▶ [Tasks]
1. In the rehoming thread, what reason is given for rehoming Carrot and Broccoli?
2. Rewrite the rehoming thread's text between "I am really" and "she will do.", inclusive, substituting "bunny owners" for "rabbit lovers".

▶ [Page extract]
▬▬▬▬▬▬

Reason for rehoming: Child in the home developed an allergy to them. 
Will the group be split: No. They need a home together. 
Other: Sweet girls.

Carrot









Broccoli


----------



## AnnaT (Oct 13, 2009)

Still waiting for a home


----------



## AnnaT (Oct 13, 2009)

Still here - no interest. Really sweet girls - very friendly.


----------



## AmyCruick (Jul 20, 2009)

Aw! I hope they find a home soon, they are gorgeous! I love the face that their ears are two different colours!


----------



## jo-pop (May 27, 2011)

I can't believe no interest. They are stunning.


----------



## AnnaT (Oct 13, 2009)

These girls are still here


----------



## AnnaT (Oct 13, 2009)

Still looking for a home


----------



## AnnaT (Oct 13, 2009)

These girls are still waiting for a home.


----------



## kate_7590 (Feb 28, 2009)

Aww how sweet are they!
Cant believe nobody is interested in them.
Id snap them up in a second if I knew they could be bonded to my lot, but never had experience trying to bond adults :S


----------



## AnnaT (Oct 13, 2009)

Still here. No interest at all


----------



## AnnaT (Oct 13, 2009)

Still waiting for a home.


----------



## kate_7590 (Feb 28, 2009)

this makes me so sad, why haven't they got a lovely home yet. :nonod:


----------



## AnnaT (Oct 13, 2009)

These girls have been with us since September 

Here are some videos of them in the run.

Carrot and Broccoli need a home - YouTube

Carrot and Broccoli need a home 2 - YouTube


----------



## hazyreality (Jan 11, 2009)

I cant believe they are still with you  
They are beautiful girls, if only I didnt have a precuriously bonded 7, these would come home to me! I absolutely love their markings, and their names


----------



## hazyreality (Jan 11, 2009)

I am really taken with these girls and have been asking around all the rabbit lovers I know.
There is someone who is interested, so *fingers crossed* that she will do. 
May have to sort a bunny run here if she does, will figure that out if it comes to it 

*Heidi*


----------



## AnnaT (Oct 13, 2009)

After a very long time in rescue, Carrot and Broccoli are now in a new home!


----------



## hazyreality (Jan 11, 2009)

That is such great great news 
They really deserved to finally have a forever home 

*Heidi*


----------



## kate_7590 (Feb 28, 2009)

Thats so brilliant!!


----------

▬▬▬▬▬▬

▶ [Data provided]

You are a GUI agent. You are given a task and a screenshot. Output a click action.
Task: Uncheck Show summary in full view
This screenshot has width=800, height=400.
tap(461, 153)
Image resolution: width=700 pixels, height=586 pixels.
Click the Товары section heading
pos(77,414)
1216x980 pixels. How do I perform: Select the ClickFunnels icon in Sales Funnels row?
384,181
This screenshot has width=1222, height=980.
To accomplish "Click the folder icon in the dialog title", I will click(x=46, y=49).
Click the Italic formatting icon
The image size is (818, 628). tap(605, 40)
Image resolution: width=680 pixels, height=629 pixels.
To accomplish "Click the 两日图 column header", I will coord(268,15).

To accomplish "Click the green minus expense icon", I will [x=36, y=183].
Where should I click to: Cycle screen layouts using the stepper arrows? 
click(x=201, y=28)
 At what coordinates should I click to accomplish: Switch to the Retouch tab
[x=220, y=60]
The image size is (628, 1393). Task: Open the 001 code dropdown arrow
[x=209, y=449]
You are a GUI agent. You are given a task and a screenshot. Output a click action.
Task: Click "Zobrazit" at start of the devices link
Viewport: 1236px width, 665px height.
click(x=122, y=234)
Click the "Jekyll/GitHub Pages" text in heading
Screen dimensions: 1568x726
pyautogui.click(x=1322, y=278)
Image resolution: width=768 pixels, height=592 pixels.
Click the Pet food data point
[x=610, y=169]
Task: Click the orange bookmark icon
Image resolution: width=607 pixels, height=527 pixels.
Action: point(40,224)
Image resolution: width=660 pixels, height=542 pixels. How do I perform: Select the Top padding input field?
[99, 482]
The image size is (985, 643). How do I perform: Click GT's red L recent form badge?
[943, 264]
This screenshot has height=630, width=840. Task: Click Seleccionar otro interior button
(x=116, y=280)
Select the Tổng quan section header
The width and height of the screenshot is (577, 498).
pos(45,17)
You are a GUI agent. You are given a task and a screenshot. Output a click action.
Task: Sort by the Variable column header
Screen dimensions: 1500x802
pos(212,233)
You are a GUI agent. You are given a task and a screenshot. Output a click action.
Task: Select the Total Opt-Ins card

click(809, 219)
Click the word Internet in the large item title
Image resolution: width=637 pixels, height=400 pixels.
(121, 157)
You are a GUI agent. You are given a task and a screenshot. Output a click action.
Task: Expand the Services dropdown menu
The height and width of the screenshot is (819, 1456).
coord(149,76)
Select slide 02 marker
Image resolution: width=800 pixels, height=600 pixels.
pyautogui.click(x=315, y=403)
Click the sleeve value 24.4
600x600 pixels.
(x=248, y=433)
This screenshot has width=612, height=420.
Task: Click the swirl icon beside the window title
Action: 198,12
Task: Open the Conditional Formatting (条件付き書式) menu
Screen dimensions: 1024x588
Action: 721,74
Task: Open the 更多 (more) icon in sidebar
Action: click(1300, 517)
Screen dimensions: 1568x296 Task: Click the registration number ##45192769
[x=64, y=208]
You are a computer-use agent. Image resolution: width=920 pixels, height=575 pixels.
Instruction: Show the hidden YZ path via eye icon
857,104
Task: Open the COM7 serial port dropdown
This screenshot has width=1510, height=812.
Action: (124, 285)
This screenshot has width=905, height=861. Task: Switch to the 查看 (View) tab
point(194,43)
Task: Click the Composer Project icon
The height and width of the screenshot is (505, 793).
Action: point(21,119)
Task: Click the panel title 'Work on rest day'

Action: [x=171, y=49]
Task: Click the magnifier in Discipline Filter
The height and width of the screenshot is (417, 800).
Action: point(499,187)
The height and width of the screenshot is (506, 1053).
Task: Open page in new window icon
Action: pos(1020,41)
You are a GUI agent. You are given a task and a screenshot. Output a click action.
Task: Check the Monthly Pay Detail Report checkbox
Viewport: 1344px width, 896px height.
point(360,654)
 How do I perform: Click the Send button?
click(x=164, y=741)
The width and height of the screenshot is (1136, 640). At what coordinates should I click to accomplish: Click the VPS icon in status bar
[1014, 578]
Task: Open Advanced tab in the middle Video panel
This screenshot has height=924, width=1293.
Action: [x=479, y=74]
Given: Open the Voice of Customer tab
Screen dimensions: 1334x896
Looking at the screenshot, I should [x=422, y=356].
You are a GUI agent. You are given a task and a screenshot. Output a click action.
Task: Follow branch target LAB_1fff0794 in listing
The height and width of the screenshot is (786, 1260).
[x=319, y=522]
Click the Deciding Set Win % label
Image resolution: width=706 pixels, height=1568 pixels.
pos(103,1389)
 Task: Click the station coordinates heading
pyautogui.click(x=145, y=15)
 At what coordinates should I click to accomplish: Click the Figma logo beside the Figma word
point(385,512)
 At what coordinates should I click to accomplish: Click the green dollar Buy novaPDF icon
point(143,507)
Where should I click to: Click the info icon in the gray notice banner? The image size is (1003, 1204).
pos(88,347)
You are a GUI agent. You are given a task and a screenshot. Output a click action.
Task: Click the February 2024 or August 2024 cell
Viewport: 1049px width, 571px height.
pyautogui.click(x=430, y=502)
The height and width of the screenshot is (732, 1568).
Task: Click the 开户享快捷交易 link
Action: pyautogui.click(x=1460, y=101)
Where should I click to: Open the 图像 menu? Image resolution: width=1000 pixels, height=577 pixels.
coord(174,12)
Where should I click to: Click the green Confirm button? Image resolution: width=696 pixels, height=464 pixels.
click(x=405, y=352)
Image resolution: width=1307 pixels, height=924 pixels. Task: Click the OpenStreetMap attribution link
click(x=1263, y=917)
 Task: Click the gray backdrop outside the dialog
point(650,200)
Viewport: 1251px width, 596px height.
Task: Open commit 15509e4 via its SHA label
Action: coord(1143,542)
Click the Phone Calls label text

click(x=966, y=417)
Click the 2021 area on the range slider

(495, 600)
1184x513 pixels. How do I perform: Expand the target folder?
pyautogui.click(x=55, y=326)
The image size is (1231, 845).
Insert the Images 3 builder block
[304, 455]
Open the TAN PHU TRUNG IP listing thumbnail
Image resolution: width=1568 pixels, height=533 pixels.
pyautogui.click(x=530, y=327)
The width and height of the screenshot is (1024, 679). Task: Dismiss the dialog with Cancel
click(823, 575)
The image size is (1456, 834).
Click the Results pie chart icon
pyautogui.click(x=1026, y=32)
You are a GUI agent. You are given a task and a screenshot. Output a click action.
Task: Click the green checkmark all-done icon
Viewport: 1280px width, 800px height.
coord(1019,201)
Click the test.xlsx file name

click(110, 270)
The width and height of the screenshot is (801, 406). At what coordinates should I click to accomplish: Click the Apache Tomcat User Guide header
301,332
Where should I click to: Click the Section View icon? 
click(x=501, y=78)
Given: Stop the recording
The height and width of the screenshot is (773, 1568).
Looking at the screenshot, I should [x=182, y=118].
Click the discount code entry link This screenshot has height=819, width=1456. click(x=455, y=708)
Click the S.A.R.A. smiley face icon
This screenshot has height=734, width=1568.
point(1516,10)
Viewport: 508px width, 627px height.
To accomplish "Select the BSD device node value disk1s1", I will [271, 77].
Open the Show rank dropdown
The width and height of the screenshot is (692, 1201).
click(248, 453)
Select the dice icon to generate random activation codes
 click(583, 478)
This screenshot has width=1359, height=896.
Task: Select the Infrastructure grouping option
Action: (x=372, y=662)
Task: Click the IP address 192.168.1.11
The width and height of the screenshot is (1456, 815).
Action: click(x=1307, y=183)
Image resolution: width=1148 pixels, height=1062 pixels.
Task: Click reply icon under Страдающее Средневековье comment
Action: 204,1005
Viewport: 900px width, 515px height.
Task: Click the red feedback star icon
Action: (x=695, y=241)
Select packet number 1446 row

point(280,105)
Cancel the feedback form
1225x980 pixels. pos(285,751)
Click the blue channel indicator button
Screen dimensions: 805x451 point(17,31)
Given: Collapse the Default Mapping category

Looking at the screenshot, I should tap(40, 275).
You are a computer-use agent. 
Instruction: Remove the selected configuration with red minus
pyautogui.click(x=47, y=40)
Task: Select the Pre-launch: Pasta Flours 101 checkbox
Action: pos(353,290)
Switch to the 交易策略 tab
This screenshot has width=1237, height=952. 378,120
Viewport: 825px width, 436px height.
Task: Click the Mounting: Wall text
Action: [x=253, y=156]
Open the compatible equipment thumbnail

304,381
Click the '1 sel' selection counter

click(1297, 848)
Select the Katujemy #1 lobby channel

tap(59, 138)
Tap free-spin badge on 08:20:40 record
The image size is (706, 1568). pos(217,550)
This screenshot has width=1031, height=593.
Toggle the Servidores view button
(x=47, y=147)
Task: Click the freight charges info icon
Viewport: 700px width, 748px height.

▬▬▬▬▬▬

▶ [The results]
1. A child in the home developed an allergy to them.

2.
I am really taken with these girls and have been asking around all the bunny owners I know.
There is someone who is interested, so *fingers crossed* that she will do.